To do: Write out the records from the line with "The image size is (1389, 868)." to the line with "Action: click(x=376, y=248)" word for word, including both of those lines, and nothing else.

-- begin --

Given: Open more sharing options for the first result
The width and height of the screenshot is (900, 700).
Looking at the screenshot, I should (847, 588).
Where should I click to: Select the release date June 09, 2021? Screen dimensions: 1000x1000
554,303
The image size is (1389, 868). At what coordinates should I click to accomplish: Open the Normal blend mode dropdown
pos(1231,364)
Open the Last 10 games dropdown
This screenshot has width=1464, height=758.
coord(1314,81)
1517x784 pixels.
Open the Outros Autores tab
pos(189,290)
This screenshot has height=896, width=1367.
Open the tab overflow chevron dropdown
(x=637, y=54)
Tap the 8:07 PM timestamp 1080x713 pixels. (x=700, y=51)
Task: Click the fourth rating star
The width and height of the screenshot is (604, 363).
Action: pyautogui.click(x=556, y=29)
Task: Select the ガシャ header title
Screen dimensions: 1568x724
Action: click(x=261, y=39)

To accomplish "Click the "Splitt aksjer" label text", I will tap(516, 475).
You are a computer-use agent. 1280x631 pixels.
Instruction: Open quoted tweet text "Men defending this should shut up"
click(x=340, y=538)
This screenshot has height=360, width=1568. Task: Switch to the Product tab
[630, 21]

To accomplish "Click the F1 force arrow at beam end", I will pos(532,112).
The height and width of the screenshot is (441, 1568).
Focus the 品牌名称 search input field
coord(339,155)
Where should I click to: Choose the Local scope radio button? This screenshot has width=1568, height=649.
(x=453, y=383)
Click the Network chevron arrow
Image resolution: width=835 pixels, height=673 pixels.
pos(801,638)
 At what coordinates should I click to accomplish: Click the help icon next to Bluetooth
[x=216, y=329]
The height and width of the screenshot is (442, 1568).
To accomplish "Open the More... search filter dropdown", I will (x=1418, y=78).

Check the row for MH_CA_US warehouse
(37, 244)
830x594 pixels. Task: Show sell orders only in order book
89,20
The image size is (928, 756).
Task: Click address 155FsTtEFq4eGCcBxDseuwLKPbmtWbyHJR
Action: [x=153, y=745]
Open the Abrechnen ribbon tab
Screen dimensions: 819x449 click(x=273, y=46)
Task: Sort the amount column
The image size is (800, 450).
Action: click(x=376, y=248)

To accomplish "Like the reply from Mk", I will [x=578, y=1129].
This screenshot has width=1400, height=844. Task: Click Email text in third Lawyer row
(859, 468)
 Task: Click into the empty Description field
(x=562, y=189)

-- end --

Result of this task:
The image size is (1389, 868). At what coordinates should I click to accomplish: Open the Normal blend mode dropdown
pos(1231,364)
Open the Last 10 games dropdown
This screenshot has width=1464, height=758.
coord(1314,81)
1517x784 pixels.
Open the Outros Autores tab
pos(189,290)
This screenshot has height=896, width=1367.
Open the tab overflow chevron dropdown
(x=637, y=54)
Tap the 8:07 PM timestamp 1080x713 pixels. (x=700, y=51)
Task: Click the fourth rating star
The width and height of the screenshot is (604, 363).
Action: pyautogui.click(x=556, y=29)
Task: Select the ガシャ header title
Screen dimensions: 1568x724
Action: click(x=261, y=39)

To accomplish "Click the "Splitt aksjer" label text", I will tap(516, 475).
You are a computer-use agent. 1280x631 pixels.
Instruction: Open quoted tweet text "Men defending this should shut up"
click(x=340, y=538)
This screenshot has height=360, width=1568. Task: Switch to the Product tab
[630, 21]

To accomplish "Click the F1 force arrow at beam end", I will pos(532,112).
The height and width of the screenshot is (441, 1568).
Focus the 品牌名称 search input field
coord(339,155)
Where should I click to: Choose the Local scope radio button? This screenshot has width=1568, height=649.
(x=453, y=383)
Click the Network chevron arrow
Image resolution: width=835 pixels, height=673 pixels.
pos(801,638)
 At what coordinates should I click to accomplish: Click the help icon next to Bluetooth
[x=216, y=329]
The height and width of the screenshot is (442, 1568).
To accomplish "Open the More... search filter dropdown", I will (x=1418, y=78).

Check the row for MH_CA_US warehouse
(37, 244)
830x594 pixels. Task: Show sell orders only in order book
89,20
The image size is (928, 756).
Task: Click address 155FsTtEFq4eGCcBxDseuwLKPbmtWbyHJR
Action: [x=153, y=745]
Open the Abrechnen ribbon tab
Screen dimensions: 819x449 click(x=273, y=46)
Task: Sort the amount column
The image size is (800, 450).
Action: click(x=376, y=248)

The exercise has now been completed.